Since my termination, I've had two other friends go through similar (for different conditions) and we've all found it a great help and comfort to be able to be open with eachother. That was one of my reasons for telling people to be honest - it had been such a shock to me at the time as it wasn't something I had ever considered. By telling other people, I feel I'm somehow raising the profile of these things a little and hopefully breaking down some of the taboos. Its dreadful how often this kind of thing happens and I find it really sad that on top of the distress of losing a baby in such an awful way, 'we' feel the need to keep the burden to ourselves so I've deliberately gone out of my way to do the opposite.

From a more selfish point of view, I also found that the fact some people knew about pregnancy number 1 and then a few of them knowing about my miscarried pregnancy number 2 has meant they've given me a lot of support now I'm on pregnancy number 3, especially leading up to the nuchal scan a few weeks back. I'm not good at dealing with problems on my own (this place is therefore a lifeline!), so having some close friends with me has been fantastic.

I guess my advice would be to do whatever you feel comfortable doing - but in my experience, there was a huge amount of understanding and remarkable empathy. xxxx

Olivia, witlessarah, Wombat and Eavers, I'm so sorry you've had to find your way to this thread. That you're all going through more than anyone should ever have to. I am glad this place exists though, it has been my savour more than once. Olivia, you are in my thoughts today. I hope you find understanding and compassion at the clinic.
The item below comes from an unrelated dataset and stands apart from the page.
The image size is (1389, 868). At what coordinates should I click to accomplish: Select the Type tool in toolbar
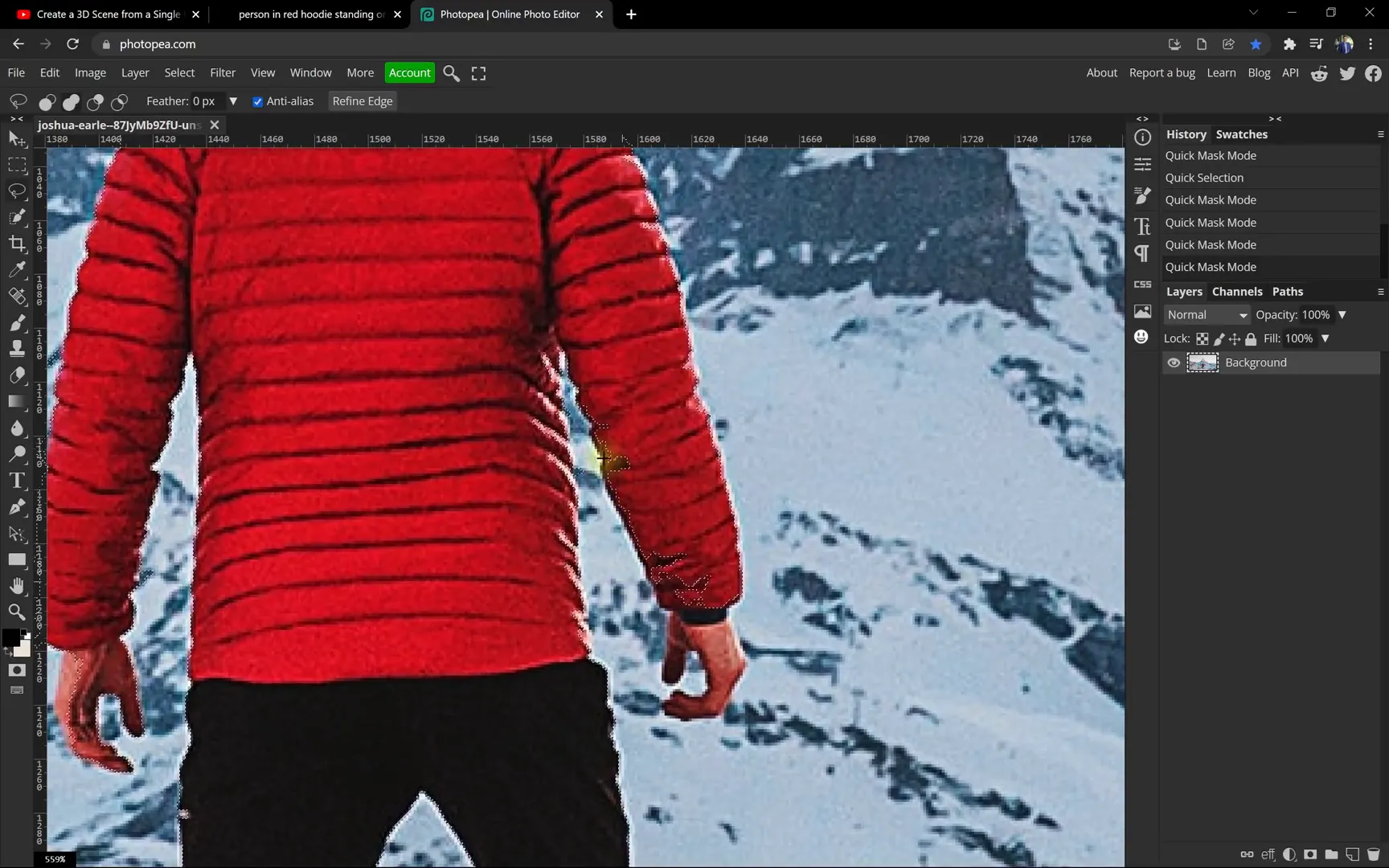point(17,481)
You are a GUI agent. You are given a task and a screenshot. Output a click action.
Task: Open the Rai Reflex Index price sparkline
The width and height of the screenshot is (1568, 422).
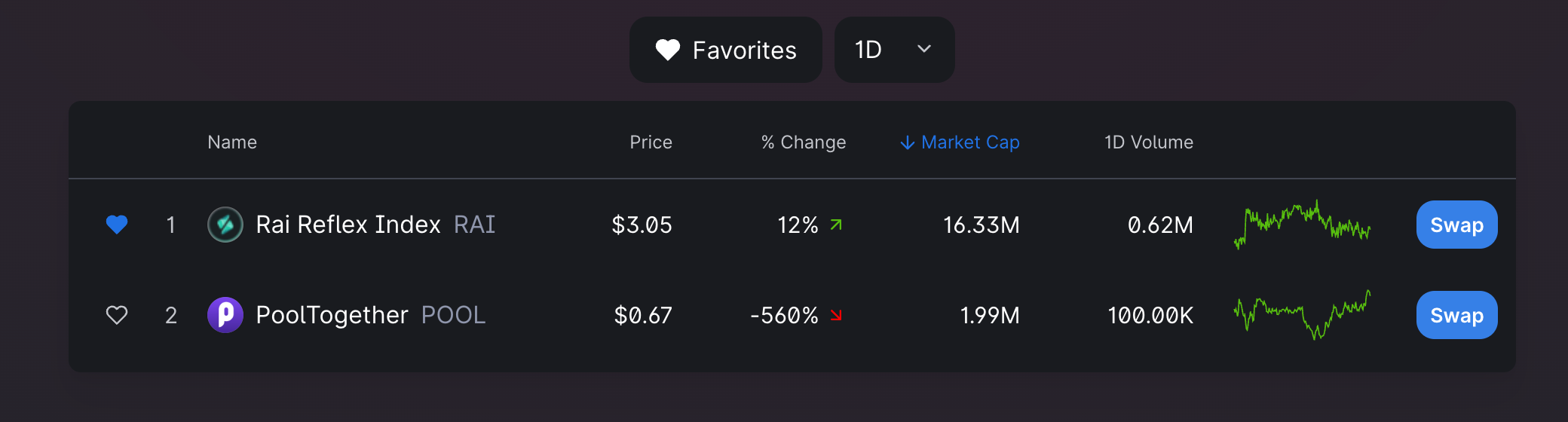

You deserve no less.

I?ve kept away from the board for a week, I wasn?t in a very good place and felt inept at offering support to those who needed it, I?m sorry.

Lisbeth, what a relief. I?m glad you got some good news at last.

Scrum, I?m sorry the ivf didn?t work out. It?s a whole new set of pain and emotions to deal with, on top of what is there already. Good news on the blasto in the freezer. I hope you and DH can find some time together to get back on track.

Eulalia, I hope your little ones due date was as well as it could be for you. 12 months on, such a painful remainder of what should have been.

Peanut, how are things? Thinking of you and you too Monkey. Of cause I understand the need for distance at times.

Mishta, Cant, Littlepot and anyone I?ve missed, I?m thinking of you all.

Coffee, so pleased the scan went well yesterday.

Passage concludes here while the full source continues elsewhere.